那么要构建这样一个自动化漏洞挖掘的系统需要哪些技术呢?下面,我们介绍一些具有代表性的相关技术。
当我们拿到一个App以后,首要的工作是找到该App中的漏洞点。从被检测程序是否被运行的角度可知,自动化漏洞挖掘技术可分为静态分析、动态分析及混合分析。
1. 静态分析
静态分析,指在不执行程序的条件下对程序进行分析。基于图建模的静态分析是指将程序属性建模为图形,如控制流图,数据流图和程序依赖图等。例如Vine,它是BitBlaze的静态分析组件,它提供了一组用于漏洞挖掘的核心实用程序,利用了控制流图,数据流图和最弱前置条件计算等。基于数据建模的静态分析可通过对内存值等数据进行建模,通过数据的流动、差异性等发现漏洞。例如,Josselin Feist等人提出了一个名为GUEB的静态工具,它使用价值集分析(VSA)来推断赋值中的每个变量,并基于抽象内存模型释放指令,以搜索二进制程序中的释放后使用类型的漏洞。图1所示为典型的静态分析工具IDA。
静态分析工具IDA
2. 动态分析
动态分析通过动态监测程序在给定环境中运行时的行为,可以准确地发现异常的发生,从而找出目标程序的漏洞。
模糊测试和动态污点分析是两种典型的动态分析技术。模糊测试是一种黑盒测试的自动化技术,它是向程序发送无效数据的过程,希望触发错误条件或故障以确定是否存在潜在的安全漏洞。模糊测试不需要任何程序分析,因此速度快,可以同时生成多个测试用例,但覆盖范围较小。其中,较为广泛及有代表性的方法包括SAGE、AFL等。

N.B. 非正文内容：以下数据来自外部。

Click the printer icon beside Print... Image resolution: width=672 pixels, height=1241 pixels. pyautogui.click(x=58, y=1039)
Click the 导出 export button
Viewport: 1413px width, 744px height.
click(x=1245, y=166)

动态污点分析(DTA)于2005年由James Newsome和Dawn Song正式提出。DTA是指在执行时跟踪和分析通过程序的标记信息流。DTA利用TaintCheck验证了可靠性,并被证明可以检测到大多数类型的漏洞。为了提高DTA的适用性和可扩展性,Dytan和TEMU等通用框架被研究人员开发。然而,Schwartz等人指出在实现精准的分析结果上DTA仍面临着两个最基本的挑战,即欠污染和过度污染问题。图2为一种典型的动态分析工具OllyDbg。
静态分析工具OllyDbg
3. 混合分析
混合分析几乎被CGC比赛中所有参赛团队使用到,这表明混合分析是一种强有力的方式。DART,CUTE,EXE,KLEE和SAGE都是这个领域的典型代表,Concolic执行则是目前被普遍认为是最先进的技术。它从一些给定或随机输入开始执行一个程序,这些输入作用于条件语句以收集执行中的符号约束,然后使用约束求解器推断出输入的变体,以便将程序的下一次执行转向另一个执行路径,最终可以求解到程序的执行路径。下表对自动化漏洞挖掘技术进行了总结与对比。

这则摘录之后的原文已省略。